- [Task item]
Where the material below has a line containing "You are a computer-use", start repeating exactly, and keep going through the line containing "Instruction: Click the", with no other lines.

- [Information supplied]
━━━━━━━━━━
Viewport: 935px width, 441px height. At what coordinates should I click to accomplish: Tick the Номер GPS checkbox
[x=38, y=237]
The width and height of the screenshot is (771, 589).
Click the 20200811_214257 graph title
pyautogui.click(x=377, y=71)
━━━━━━━━━━
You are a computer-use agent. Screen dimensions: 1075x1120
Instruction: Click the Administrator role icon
━━━━━━━━━━
- [Exercise solution]
You are a computer-use agent. Screen dimensions: 1075x1120
Instruction: Click the Administrator role icon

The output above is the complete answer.